United States District Court, Third Circuit

February 3, 2014

HOLLY McGOWN, Plaintiff




A. Procedural Background

On April 29, 2013, Plaintiff Holly McGown (“McGown”) filed suit against Silverman & Borenstein, PLLC, (“S&B”) and ADP, Inc. (“ADP”) alleging violations of the Fair Debt Collection Practices Act (“FDCPA”) and both Delaware and Colorado common law.[1] McGown amended her complaint on May 20, 2013 to correct ADP’s name.[2]McGown again amended the complaint on July 23, 2013 to add New Jersey common law claims against ADP, while withdrawing her Delaware common law claims.[3] Both S&B and ADP have filed motions to dismiss pursuant to Fed.R.Civ.P. 12(b)(6).[4] This Report and Recommendation only addresses S&B’s motion to dismiss.

B. Factual Background

McGown is a Delaware resident.[5] S&B is a professional limited liability company with its principal office in Colorado.[6] ADP is a payroll processor with its principal office in New Jersey.[7] S&B performed collection work for Capital One Bank (USA) N.A. (“Capital One”) and obtained a judgment for Capital One against Oscar P. Flores (“Flores”) on May 17, 2007.[8] S&B subsequently obtained a writ of garnishment against Flores which listed Flores by name as well as a social security number which turned out to be McGown’s social security number.[9] The writ was then served upon Wal-mart who forwarded the writ to its payroll processor, ADP.[10] ADP matched the social security number on the writ to McGown’s social security number and processed the garnishment, resulting in a $232.84 deduction from McGown’s paycheck.[11]

C. Legal Standard - Motion to Dismiss Under Rule 12(b)(6)

In considering a motion to dismiss under Fed.R.Civ.P. 12(b)(6), a court must also consider Rule 8(a)(2).
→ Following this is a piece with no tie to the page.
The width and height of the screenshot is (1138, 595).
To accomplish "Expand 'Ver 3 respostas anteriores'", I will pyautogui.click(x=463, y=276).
Rule 8(a)(2) requires “a short and plain statement of the claim showing that the pleader is entitled to relief.”[12] As such, a plaintiff must plead sufficient facts to render the claim facially plausible.[13] The court is required to consider all material allegations of the complaint as true when evaluating a motion to dismiss under Rule 12(b)(6).[14] “The issue is not whether a plaintiff will ultimately prevail, but whether the claimant is entitled to offer evidence to support the claims.”[15] A motion to dismiss may be granted only if, after, “accepting all well-pleaded allegations in the complaint as true, and viewing them in the light most favorable to the plaintiff, plaintiff is not entitled to relief.”[16]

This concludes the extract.